Não vamos ter as filhozes e azevias da minha avó, o tronco de Natal que sempre temos à mesa, o chocolate depois da meia noite, o vinho novo que o meu pai sempre ia comprar ao produtor, as azeitonas retalhadas e temperadas dias antes de festa, o doce de ananás da outra avó, eu e a minha irmã vestidas de novo no dia de Natal, os vizinhos que passam para dizer olá e se sentam a beber um copo, os presentes chegando a casa em sacos enormes que se escondem da nossa vista nos quartos.
Não pensar muito nisto tem ajudado mas às vezes bate aquela tristeza por saber que ficamos cá. Por exemplo no Sábado, quando regressávamos das compras, e vi uma família apressada e carregada de malas, certamente a correr para o aeroporto. Queria que também nós pudéssemos partir mas náo faz mal: ao mesmo tempo, vai-nos saber muito bem ter uns dias de férias sem precisarmos de perder tempo com malas, aeroportos, carros alugados – simplesmente estarmos os três, sem compromissos e sempre a poder pegar no carro e fugir para qualquer lado.
Acho que chegou a altura de vos desejar um feliz Natal, esperando que todos possam encontrar algum conforto nesta festa de família.
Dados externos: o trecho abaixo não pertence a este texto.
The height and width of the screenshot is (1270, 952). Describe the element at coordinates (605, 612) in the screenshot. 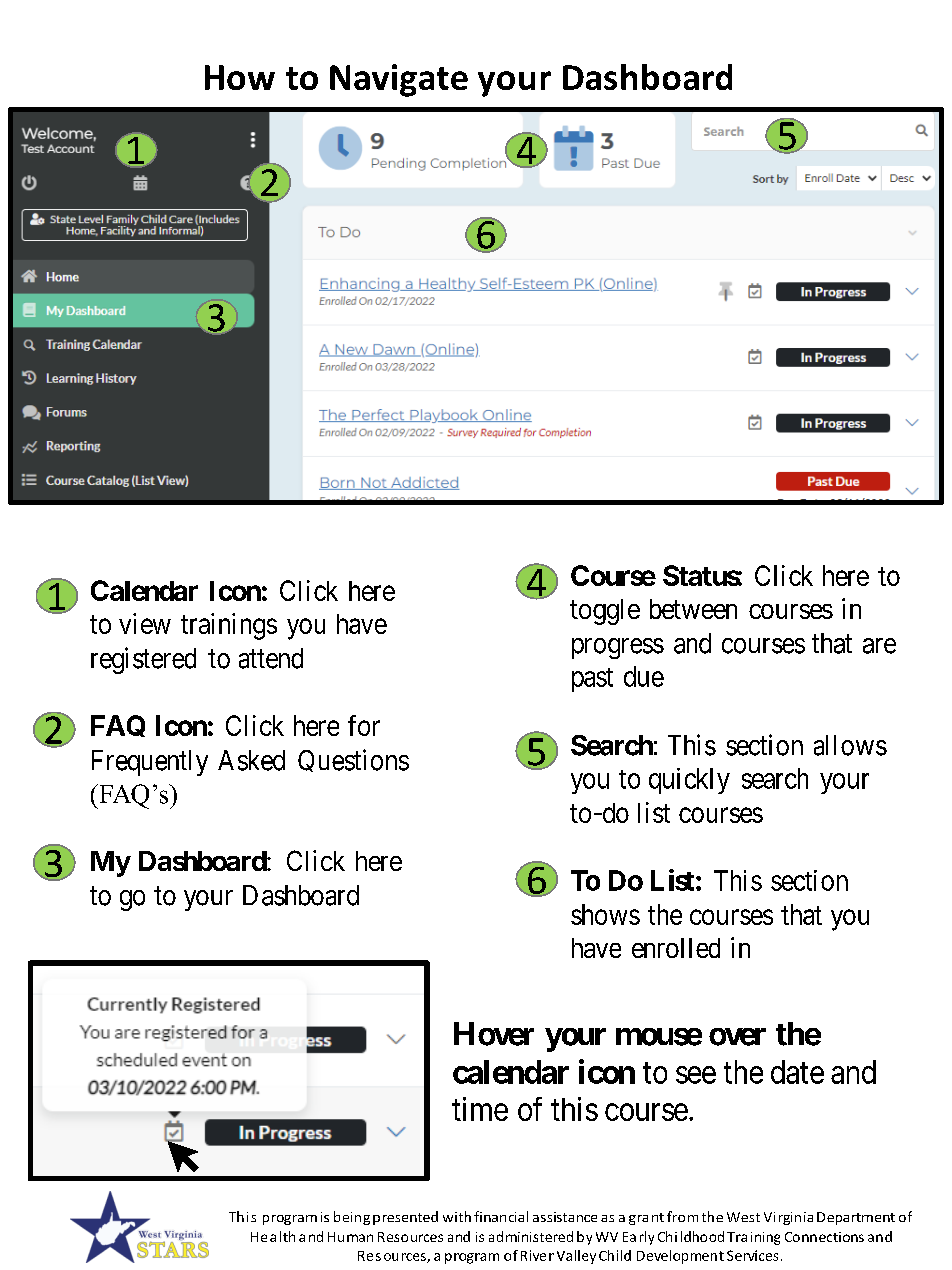

I see `toggle` at that location.
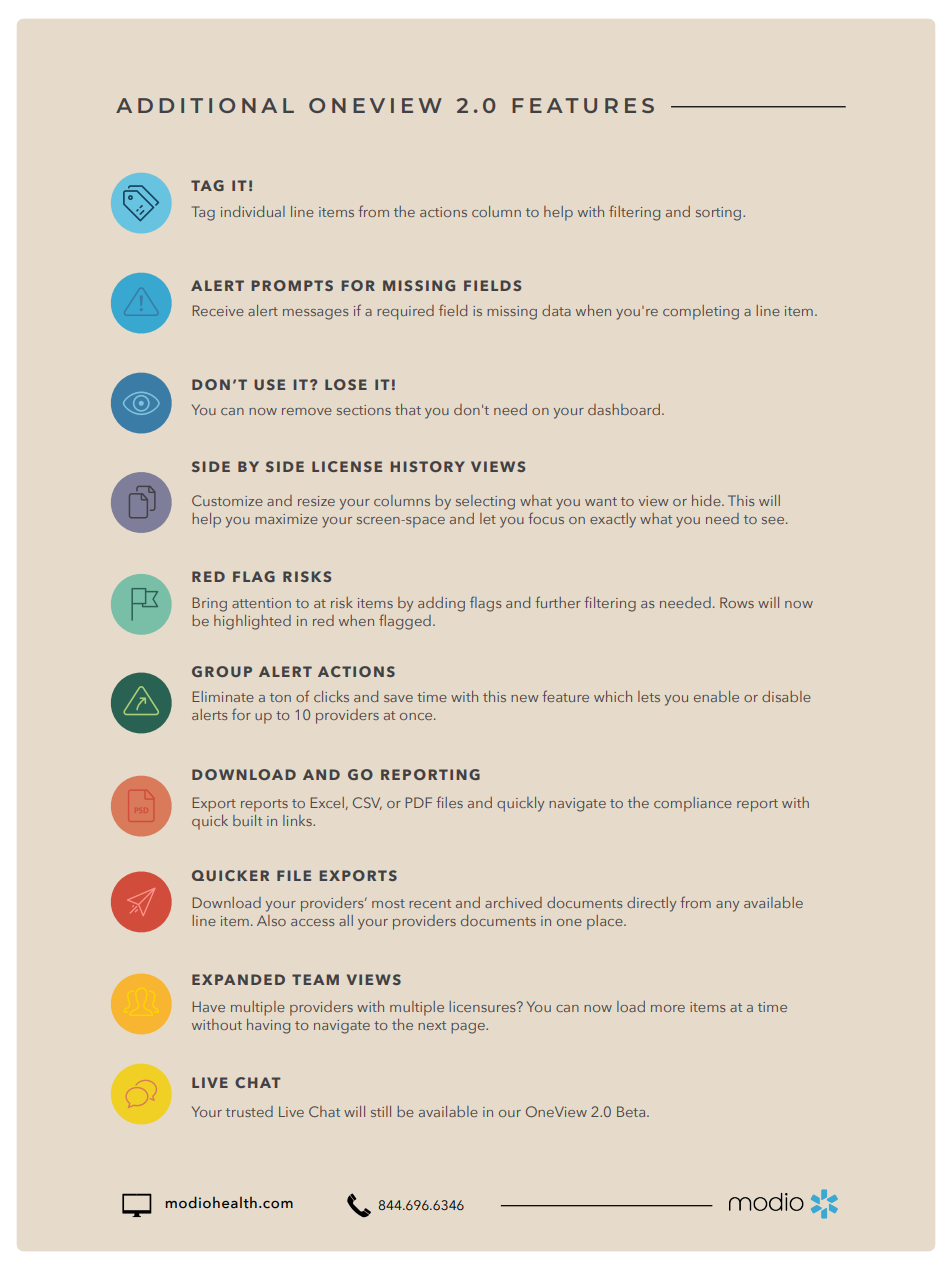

Sei que para muitos será mais difícil este ano mas que possamos usar este tempo para celebrarmos as coisas mais simples, os gestos aparentemente insignificantes, os pequenos prazeres, o tempo que os outros nos dedicam. Nós vamos estar longe mas felizes por saber que em muitos sítios, espalhados por parte da Europa, há gente que nos estima e a quem queremos bem. Festas muitos felizes, vos desejo eu. De coração.

dezembro 22, 2013

Balanço: a vida de trabalhadora

Falta um dia e meio de trabalho para o meu 2013 profissional terminar. O fim revelou-se bem mais desafiante do que os restantes meses e vou despedir-me deste ano de trabalho com responsabilidades acrescidas mas com a certeza que decidi acertamentente, era urgente mudar.

Comecei este ano ainda com um pouco de receio do que estava a fazer no momento. Foram meses de aprendizagem intensíssima, muitas vezes à força de não ter quem me ajudar, outras com a minha vida dificultada pelos outros. Fui conhecendo as pessoas, descobrindo com quem podia contar e quem não valia a pena mas o balanço a nível de equipa foi-se sempre deteriorando até que consegui sair.

Acho que a maior parte das pessoas do trabalho me acham demasiado séria porque me importo com as coisas que faço e porque quero que possam sempre sair bem e eu, por minha vez, não consigo habituar-me a quem vê o trabalho como um passatempo, sem qualquer responsabilidade mas com igual retribuição no final do mês. Trabalhar lado a lado com pessoas assim (que respeito, apesar de tudo) dificultou-me a vida, fez-me perguntar muitas vezes por que raio continuava eu ali. Porque sim, porque preciso de trabalhar para viver, porque não sei fazê-lo de outra forma - as respostas continuavam dentro de mim.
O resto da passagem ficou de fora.